(Beginning of Data for the task)

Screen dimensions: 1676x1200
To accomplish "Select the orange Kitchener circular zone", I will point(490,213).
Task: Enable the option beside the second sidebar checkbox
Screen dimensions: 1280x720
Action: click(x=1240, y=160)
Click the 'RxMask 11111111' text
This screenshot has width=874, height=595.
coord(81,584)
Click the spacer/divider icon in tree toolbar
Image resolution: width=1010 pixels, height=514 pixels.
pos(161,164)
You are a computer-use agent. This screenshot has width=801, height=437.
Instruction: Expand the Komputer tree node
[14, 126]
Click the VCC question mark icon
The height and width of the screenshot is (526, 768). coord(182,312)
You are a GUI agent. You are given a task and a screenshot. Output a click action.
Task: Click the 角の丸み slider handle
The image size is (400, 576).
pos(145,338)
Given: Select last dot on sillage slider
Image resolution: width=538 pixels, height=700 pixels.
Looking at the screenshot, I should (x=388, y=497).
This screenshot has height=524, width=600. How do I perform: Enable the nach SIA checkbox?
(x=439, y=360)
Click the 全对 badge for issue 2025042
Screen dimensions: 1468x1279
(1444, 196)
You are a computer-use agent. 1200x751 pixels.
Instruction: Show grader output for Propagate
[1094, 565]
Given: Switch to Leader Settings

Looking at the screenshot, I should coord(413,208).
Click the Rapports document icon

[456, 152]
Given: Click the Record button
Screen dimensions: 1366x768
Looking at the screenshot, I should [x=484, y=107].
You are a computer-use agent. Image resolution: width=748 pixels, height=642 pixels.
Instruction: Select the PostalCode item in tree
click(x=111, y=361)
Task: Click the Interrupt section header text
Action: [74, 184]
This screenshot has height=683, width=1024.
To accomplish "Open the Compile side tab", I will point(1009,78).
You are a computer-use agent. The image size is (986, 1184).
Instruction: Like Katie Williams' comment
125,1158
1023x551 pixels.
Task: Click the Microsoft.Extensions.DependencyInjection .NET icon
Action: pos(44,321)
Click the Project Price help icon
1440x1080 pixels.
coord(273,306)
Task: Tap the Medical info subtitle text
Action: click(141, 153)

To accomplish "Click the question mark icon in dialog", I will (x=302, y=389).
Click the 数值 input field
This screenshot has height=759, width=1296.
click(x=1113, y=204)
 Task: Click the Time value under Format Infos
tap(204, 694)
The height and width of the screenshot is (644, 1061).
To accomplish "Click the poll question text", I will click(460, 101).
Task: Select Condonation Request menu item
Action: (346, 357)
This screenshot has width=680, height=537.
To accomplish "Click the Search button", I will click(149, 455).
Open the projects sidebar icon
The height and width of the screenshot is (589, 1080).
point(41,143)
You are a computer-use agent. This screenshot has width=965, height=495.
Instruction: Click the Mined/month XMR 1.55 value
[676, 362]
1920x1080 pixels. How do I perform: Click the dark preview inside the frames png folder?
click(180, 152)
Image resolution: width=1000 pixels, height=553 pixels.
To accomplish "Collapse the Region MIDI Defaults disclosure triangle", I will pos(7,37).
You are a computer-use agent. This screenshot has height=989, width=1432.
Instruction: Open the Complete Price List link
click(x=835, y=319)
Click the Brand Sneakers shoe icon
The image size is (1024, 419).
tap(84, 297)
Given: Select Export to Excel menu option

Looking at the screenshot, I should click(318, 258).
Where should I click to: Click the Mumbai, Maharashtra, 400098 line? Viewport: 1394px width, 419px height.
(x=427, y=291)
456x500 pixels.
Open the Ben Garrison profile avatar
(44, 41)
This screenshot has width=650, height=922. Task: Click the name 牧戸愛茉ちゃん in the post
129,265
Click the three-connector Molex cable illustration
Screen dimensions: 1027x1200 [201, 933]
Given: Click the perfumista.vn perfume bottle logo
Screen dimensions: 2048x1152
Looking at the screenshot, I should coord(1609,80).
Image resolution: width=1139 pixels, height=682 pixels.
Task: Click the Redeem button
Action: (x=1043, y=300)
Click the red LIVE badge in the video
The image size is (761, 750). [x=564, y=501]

(End of Data for the task)

* _What this task involves_
All entries should be restated word for word.

* _Output of the exercise_
Screen dimensions: 1676x1200
To accomplish "Select the orange Kitchener circular zone", I will point(490,213).
Task: Enable the option beside the second sidebar checkbox
Screen dimensions: 1280x720
Action: click(x=1240, y=160)
Click the 'RxMask 11111111' text
This screenshot has width=874, height=595.
coord(81,584)
Click the spacer/divider icon in tree toolbar
Image resolution: width=1010 pixels, height=514 pixels.
pos(161,164)
You are a computer-use agent. This screenshot has width=801, height=437.
Instruction: Expand the Komputer tree node
[14, 126]
Click the VCC question mark icon
The height and width of the screenshot is (526, 768). coord(182,312)
You are a GUI agent. You are given a task and a screenshot. Output a click action.
Task: Click the 角の丸み slider handle
The image size is (400, 576).
pos(145,338)
Given: Select last dot on sillage slider
Image resolution: width=538 pixels, height=700 pixels.
Looking at the screenshot, I should (x=388, y=497).
This screenshot has height=524, width=600. How do I perform: Enable the nach SIA checkbox?
(x=439, y=360)
Click the 全对 badge for issue 2025042
Screen dimensions: 1468x1279
(1444, 196)
You are a computer-use agent. 1200x751 pixels.
Instruction: Show grader output for Propagate
[1094, 565]
Given: Switch to Leader Settings

Looking at the screenshot, I should coord(413,208).
Click the Rapports document icon

[456, 152]
Given: Click the Record button
Screen dimensions: 1366x768
Looking at the screenshot, I should [x=484, y=107].
You are a computer-use agent. Image resolution: width=748 pixels, height=642 pixels.
Instruction: Select the PostalCode item in tree
click(x=111, y=361)
Task: Click the Interrupt section header text
Action: [74, 184]
This screenshot has height=683, width=1024.
To accomplish "Open the Compile side tab", I will point(1009,78).
You are a computer-use agent. The image size is (986, 1184).
Instruction: Like Katie Williams' comment
125,1158
1023x551 pixels.
Task: Click the Microsoft.Extensions.DependencyInjection .NET icon
Action: pos(44,321)
Click the Project Price help icon
1440x1080 pixels.
coord(273,306)
Task: Tap the Medical info subtitle text
Action: click(141, 153)

To accomplish "Click the question mark icon in dialog", I will (x=302, y=389).
Click the 数值 input field
This screenshot has height=759, width=1296.
click(x=1113, y=204)
 Task: Click the Time value under Format Infos
tap(204, 694)
The height and width of the screenshot is (644, 1061).
To accomplish "Click the poll question text", I will click(460, 101).
Task: Select Condonation Request menu item
Action: (346, 357)
This screenshot has width=680, height=537.
To accomplish "Click the Search button", I will click(149, 455).
Open the projects sidebar icon
The height and width of the screenshot is (589, 1080).
point(41,143)
You are a computer-use agent. This screenshot has width=965, height=495.
Instruction: Click the Mined/month XMR 1.55 value
[676, 362]
1920x1080 pixels. How do I perform: Click the dark preview inside the frames png folder?
click(180, 152)
Image resolution: width=1000 pixels, height=553 pixels.
To accomplish "Collapse the Region MIDI Defaults disclosure triangle", I will pos(7,37).
You are a computer-use agent. This screenshot has height=989, width=1432.
Instruction: Open the Complete Price List link
click(x=835, y=319)
Click the Brand Sneakers shoe icon
The image size is (1024, 419).
tap(84, 297)
Given: Select Export to Excel menu option

Looking at the screenshot, I should click(318, 258).
Where should I click to: Click the Mumbai, Maharashtra, 400098 line? Viewport: 1394px width, 419px height.
(x=427, y=291)
456x500 pixels.
Open the Ben Garrison profile avatar
(44, 41)
This screenshot has width=650, height=922. Task: Click the name 牧戸愛茉ちゃん in the post
129,265
Click the three-connector Molex cable illustration
Screen dimensions: 1027x1200 [201, 933]
Given: Click the perfumista.vn perfume bottle logo
Screen dimensions: 2048x1152
Looking at the screenshot, I should coord(1609,80).
Image resolution: width=1139 pixels, height=682 pixels.
Task: Click the Redeem button
Action: (x=1043, y=300)
Click the red LIVE badge in the video
The image size is (761, 750). [x=564, y=501]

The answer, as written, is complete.